66th Street    A #2 express train glides past, or we’re moving backwards. I look into its windows, people in an alternate universe, perhaps I’ll see myself.

59th Street    Central Park, The Plaza (“Eloise”). Across from me, New York Post front page: “Millionaire X-dresser Chopped Up His Boyfriend’s Body. Bobby, Where’s The Head?”

50th Street    The pretty Latina looks at me. Does she know what I’m doing? I look at her. Do I know what I’m doing?

42nd Street    Cliché station, anus mundi, “Change here for the Shuttle, the A, C, D, Q, W, and R. Stand clear of the closing doors please. STAND CLEAR.” Who remembers an all-night hot dogs and knish stand? Blue balls at 3am.

34th Street    Penn Station! (“Lead us not into…”) Careless: the old one torn down while Caracalla remains. Careless: I rid myself of a wife.

28th Street    Mexican guitar trio, “buskeros”, hop on, sing a song, take money, run. Down here not sunny.

23rd Street    Nothing clever to say. Good. Shuddupaminute.

18th Street    Garment district where one summer I shlepped sample bags for a fat-ass shmatta salesman.

14th Street    Walk east to Union Square, my first pair of long pants at S. Klein-on-the-Square, and men megaphoned Communism.

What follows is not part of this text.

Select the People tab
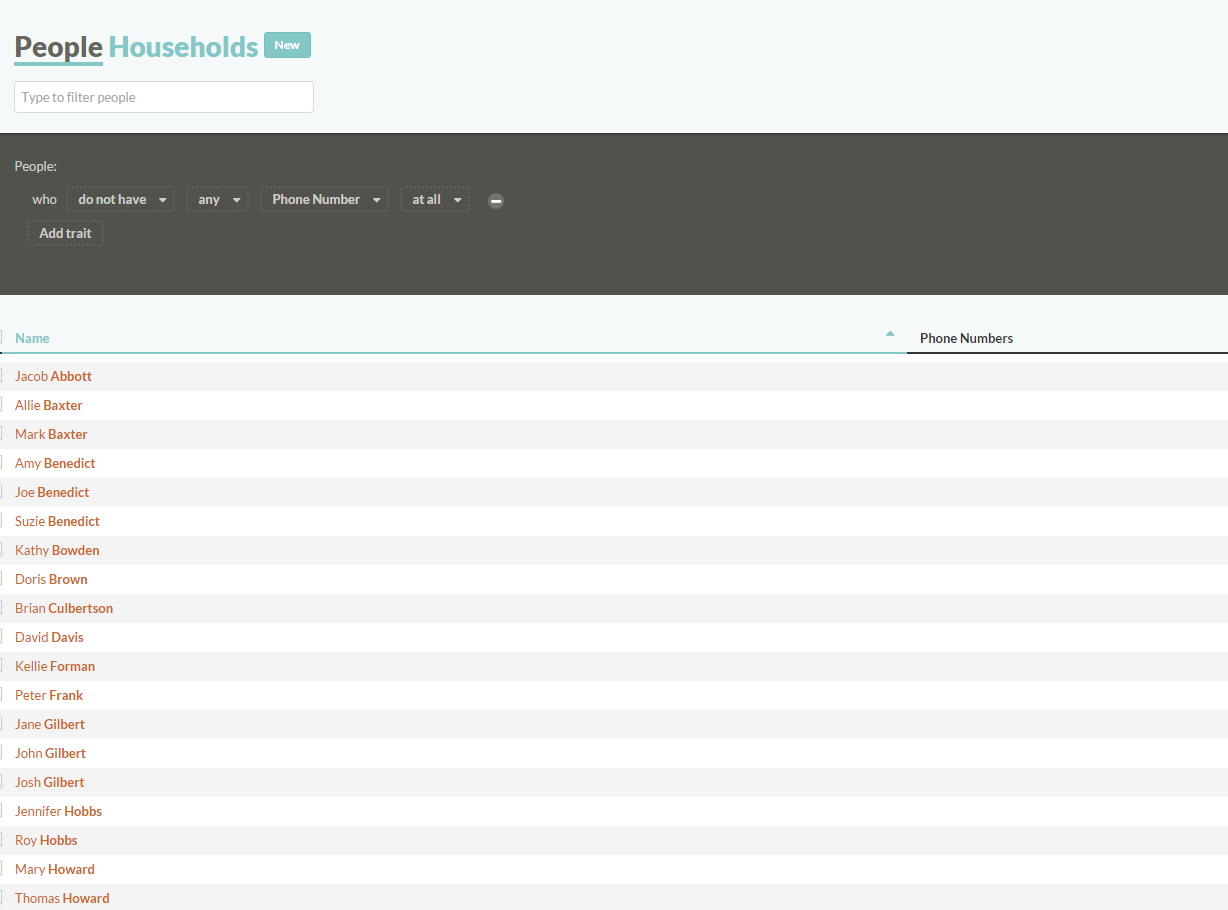Screen dimensions: 1228x910 tap(58, 47)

Christopher Street, Sheridan Square    They called the school “NY Jew”. Greenwich Village, I heard Ted Joans at Village Vanguard recite Beat and Africa. Ted Joans, the poet, is dead. Amato free opera, my first margaritas, Ted Joans is dead. Fifty years later I read my own poems at the Cornelia Street Café.

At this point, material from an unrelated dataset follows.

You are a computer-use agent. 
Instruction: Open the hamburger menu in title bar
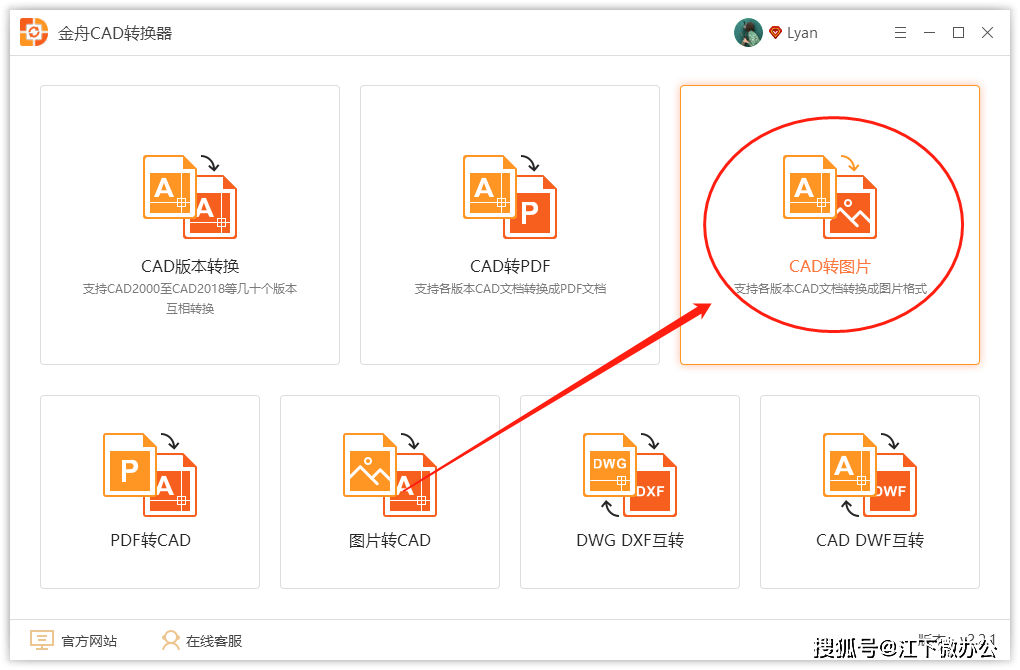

Houston Street    Call it HOW-ston, land of Katz’s Delicatessen: “Send a salami to your boy in the AH-me”; Yonah Shimmel’s one hundred year old knisheria. Every Sunday: pastrami on rye washed down by Dr. Brown’s Cel-Ray Tonic. Tea in a glass (“Nu, vat den, in a pail?”) My father’s day off.

Canal Street    SOHO = SOuth of HOw-ston, once paddled by the Lenni-Lenape.

Franklin Street    Old warehouse district, now condominiums, John Kennedy Jr., R.I.P. TRIBECA, TRI-angle BE-low CA-nal.

Chambers Street    One stop from the World Trade Center at sealed up Cortland Street station.

Cortland Street

Rector Street    Still thinking about this inconstant world; but you know, we’re eager for change, something, like Cavafy’s Barbarians: “They were, those people, a kind of solution.”

South Ferry 1:34 pm.   Ferry to the Statue of Liberty, Emma Lazarus, “Give me your tired, your poor…” Ferry to Staten Island, once the cheapest date in New York, nickel each way. I landed here in December 1944, Jewish, refugee, age six. Only the first five cars open doors on the foreshortened platform and I’m in car seven, sealed in. But it’s okay, it’s okay, just another terminal.